BRIEF:
In full and without change, repeat the records shown below.

SOURCE MATERIAL:
"""

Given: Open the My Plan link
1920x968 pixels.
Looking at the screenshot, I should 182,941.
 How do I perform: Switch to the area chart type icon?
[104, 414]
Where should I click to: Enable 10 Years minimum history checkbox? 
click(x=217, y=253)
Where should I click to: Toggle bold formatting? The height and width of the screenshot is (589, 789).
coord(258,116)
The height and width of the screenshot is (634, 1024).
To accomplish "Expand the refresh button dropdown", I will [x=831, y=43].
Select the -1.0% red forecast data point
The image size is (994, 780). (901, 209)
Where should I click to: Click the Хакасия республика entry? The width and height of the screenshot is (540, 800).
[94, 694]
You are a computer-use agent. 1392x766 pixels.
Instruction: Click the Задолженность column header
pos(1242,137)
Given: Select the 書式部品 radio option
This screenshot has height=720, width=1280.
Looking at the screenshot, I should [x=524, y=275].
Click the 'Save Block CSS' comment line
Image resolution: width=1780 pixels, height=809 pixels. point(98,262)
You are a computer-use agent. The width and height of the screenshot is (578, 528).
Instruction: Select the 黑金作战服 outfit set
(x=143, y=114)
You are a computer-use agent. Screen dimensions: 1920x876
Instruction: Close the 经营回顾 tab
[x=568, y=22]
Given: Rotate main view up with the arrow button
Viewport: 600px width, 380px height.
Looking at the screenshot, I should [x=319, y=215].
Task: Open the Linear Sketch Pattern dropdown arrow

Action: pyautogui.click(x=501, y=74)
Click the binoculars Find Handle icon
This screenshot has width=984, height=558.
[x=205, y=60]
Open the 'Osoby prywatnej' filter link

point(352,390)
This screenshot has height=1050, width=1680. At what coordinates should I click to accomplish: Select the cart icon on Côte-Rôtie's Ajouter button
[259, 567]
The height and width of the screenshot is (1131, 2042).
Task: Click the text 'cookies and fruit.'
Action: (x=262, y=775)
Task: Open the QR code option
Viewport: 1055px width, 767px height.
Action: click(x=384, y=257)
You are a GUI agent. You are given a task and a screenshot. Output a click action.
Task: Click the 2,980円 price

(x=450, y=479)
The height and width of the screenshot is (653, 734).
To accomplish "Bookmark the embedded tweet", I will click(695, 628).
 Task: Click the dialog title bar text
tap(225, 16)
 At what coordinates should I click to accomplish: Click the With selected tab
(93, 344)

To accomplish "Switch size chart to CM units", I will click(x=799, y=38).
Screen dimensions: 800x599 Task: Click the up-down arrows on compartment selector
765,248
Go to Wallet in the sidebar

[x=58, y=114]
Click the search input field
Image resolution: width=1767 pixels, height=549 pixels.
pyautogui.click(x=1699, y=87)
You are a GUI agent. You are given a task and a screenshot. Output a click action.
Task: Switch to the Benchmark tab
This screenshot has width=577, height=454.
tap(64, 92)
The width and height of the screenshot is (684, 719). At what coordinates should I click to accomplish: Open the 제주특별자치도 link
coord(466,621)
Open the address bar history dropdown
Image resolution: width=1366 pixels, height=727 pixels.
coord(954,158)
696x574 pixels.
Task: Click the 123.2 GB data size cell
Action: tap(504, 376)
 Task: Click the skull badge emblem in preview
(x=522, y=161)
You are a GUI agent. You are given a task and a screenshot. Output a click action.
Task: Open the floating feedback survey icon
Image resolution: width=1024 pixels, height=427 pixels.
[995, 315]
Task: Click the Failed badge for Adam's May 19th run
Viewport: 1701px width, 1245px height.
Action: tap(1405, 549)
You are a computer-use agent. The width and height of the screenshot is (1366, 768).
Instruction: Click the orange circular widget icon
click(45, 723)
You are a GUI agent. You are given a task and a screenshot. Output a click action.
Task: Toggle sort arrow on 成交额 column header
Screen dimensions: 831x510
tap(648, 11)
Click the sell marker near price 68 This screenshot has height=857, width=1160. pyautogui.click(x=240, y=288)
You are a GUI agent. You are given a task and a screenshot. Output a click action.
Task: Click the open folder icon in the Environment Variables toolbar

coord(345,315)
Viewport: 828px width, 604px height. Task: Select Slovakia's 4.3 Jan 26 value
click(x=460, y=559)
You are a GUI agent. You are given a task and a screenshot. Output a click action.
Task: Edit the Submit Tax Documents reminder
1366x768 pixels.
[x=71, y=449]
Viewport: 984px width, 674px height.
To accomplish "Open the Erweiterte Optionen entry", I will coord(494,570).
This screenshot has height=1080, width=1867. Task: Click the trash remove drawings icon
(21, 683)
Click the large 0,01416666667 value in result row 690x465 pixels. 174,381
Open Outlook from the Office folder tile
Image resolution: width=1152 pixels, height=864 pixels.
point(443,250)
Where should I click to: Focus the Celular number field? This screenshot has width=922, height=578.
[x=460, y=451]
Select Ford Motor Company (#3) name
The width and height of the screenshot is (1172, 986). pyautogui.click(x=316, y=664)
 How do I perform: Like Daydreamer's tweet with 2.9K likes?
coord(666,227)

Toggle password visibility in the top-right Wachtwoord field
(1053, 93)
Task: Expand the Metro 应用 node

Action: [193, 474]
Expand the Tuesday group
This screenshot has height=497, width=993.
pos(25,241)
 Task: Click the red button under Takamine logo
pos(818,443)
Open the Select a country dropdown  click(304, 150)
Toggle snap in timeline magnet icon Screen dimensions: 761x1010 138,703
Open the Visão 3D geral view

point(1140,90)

"""

WORKED SOLUTION:
Given: Open the My Plan link
1920x968 pixels.
Looking at the screenshot, I should 182,941.
 How do I perform: Switch to the area chart type icon?
[104, 414]
Where should I click to: Enable 10 Years minimum history checkbox? 
click(x=217, y=253)
Where should I click to: Toggle bold formatting? The height and width of the screenshot is (589, 789).
coord(258,116)
The height and width of the screenshot is (634, 1024).
To accomplish "Expand the refresh button dropdown", I will [x=831, y=43].
Select the -1.0% red forecast data point
The image size is (994, 780). (901, 209)
Where should I click to: Click the Хакасия республика entry? The width and height of the screenshot is (540, 800).
[94, 694]
You are a computer-use agent. 1392x766 pixels.
Instruction: Click the Задолженность column header
pos(1242,137)
Given: Select the 書式部品 radio option
This screenshot has height=720, width=1280.
Looking at the screenshot, I should [x=524, y=275].
Click the 'Save Block CSS' comment line
Image resolution: width=1780 pixels, height=809 pixels. point(98,262)
You are a computer-use agent. The width and height of the screenshot is (578, 528).
Instruction: Select the 黑金作战服 outfit set
(x=143, y=114)
You are a computer-use agent. Screen dimensions: 1920x876
Instruction: Close the 经营回顾 tab
[x=568, y=22]
Given: Rotate main view up with the arrow button
Viewport: 600px width, 380px height.
Looking at the screenshot, I should [x=319, y=215].
Task: Open the Linear Sketch Pattern dropdown arrow

Action: pyautogui.click(x=501, y=74)
Click the binoculars Find Handle icon
This screenshot has width=984, height=558.
[x=205, y=60]
Open the 'Osoby prywatnej' filter link

point(352,390)
This screenshot has height=1050, width=1680. At what coordinates should I click to accomplish: Select the cart icon on Côte-Rôtie's Ajouter button
[259, 567]
The height and width of the screenshot is (1131, 2042).
Task: Click the text 'cookies and fruit.'
Action: (x=262, y=775)
Task: Open the QR code option
Viewport: 1055px width, 767px height.
Action: click(x=384, y=257)
You are a GUI agent. You are given a task and a screenshot. Output a click action.
Task: Click the 2,980円 price

(x=450, y=479)
The height and width of the screenshot is (653, 734).
To accomplish "Bookmark the embedded tweet", I will click(695, 628).
 Task: Click the dialog title bar text
tap(225, 16)
 At what coordinates should I click to accomplish: Click the With selected tab
(93, 344)

To accomplish "Switch size chart to CM units", I will click(x=799, y=38).
Screen dimensions: 800x599 Task: Click the up-down arrows on compartment selector
765,248
Go to Wallet in the sidebar

[x=58, y=114]
Click the search input field
Image resolution: width=1767 pixels, height=549 pixels.
pyautogui.click(x=1699, y=87)
You are a GUI agent. You are given a task and a screenshot. Output a click action.
Task: Switch to the Benchmark tab
This screenshot has width=577, height=454.
tap(64, 92)
The width and height of the screenshot is (684, 719). At what coordinates should I click to accomplish: Open the 제주특별자치도 link
coord(466,621)
Open the address bar history dropdown
Image resolution: width=1366 pixels, height=727 pixels.
coord(954,158)
696x574 pixels.
Task: Click the 123.2 GB data size cell
Action: tap(504, 376)
 Task: Click the skull badge emblem in preview
(x=522, y=161)
You are a GUI agent. You are given a task and a screenshot. Output a click action.
Task: Open the floating feedback survey icon
Image resolution: width=1024 pixels, height=427 pixels.
[995, 315]
Task: Click the Failed badge for Adam's May 19th run
Viewport: 1701px width, 1245px height.
Action: tap(1405, 549)
You are a computer-use agent. The width and height of the screenshot is (1366, 768).
Instruction: Click the orange circular widget icon
click(45, 723)
You are a GUI agent. You are given a task and a screenshot. Output a click action.
Task: Toggle sort arrow on 成交额 column header
Screen dimensions: 831x510
tap(648, 11)
Click the sell marker near price 68 This screenshot has height=857, width=1160. pyautogui.click(x=240, y=288)
You are a GUI agent. You are given a task and a screenshot. Output a click action.
Task: Click the open folder icon in the Environment Variables toolbar

coord(345,315)
Viewport: 828px width, 604px height. Task: Select Slovakia's 4.3 Jan 26 value
click(x=460, y=559)
You are a GUI agent. You are given a task and a screenshot. Output a click action.
Task: Edit the Submit Tax Documents reminder
1366x768 pixels.
[x=71, y=449]
Viewport: 984px width, 674px height.
To accomplish "Open the Erweiterte Optionen entry", I will coord(494,570).
This screenshot has height=1080, width=1867. Task: Click the trash remove drawings icon
(21, 683)
Click the large 0,01416666667 value in result row 690x465 pixels. 174,381
Open Outlook from the Office folder tile
Image resolution: width=1152 pixels, height=864 pixels.
point(443,250)
Where should I click to: Focus the Celular number field? This screenshot has width=922, height=578.
[x=460, y=451]
Select Ford Motor Company (#3) name
The width and height of the screenshot is (1172, 986). pyautogui.click(x=316, y=664)
 How do I perform: Like Daydreamer's tweet with 2.9K likes?
coord(666,227)

Toggle password visibility in the top-right Wachtwoord field
(1053, 93)
Task: Expand the Metro 应用 node

Action: [193, 474]
Expand the Tuesday group
This screenshot has height=497, width=993.
pos(25,241)
 Task: Click the red button under Takamine logo
pos(818,443)
Open the Select a country dropdown  click(304, 150)
Toggle snap in timeline magnet icon Screen dimensions: 761x1010 138,703
Open the Visão 3D geral view

point(1140,90)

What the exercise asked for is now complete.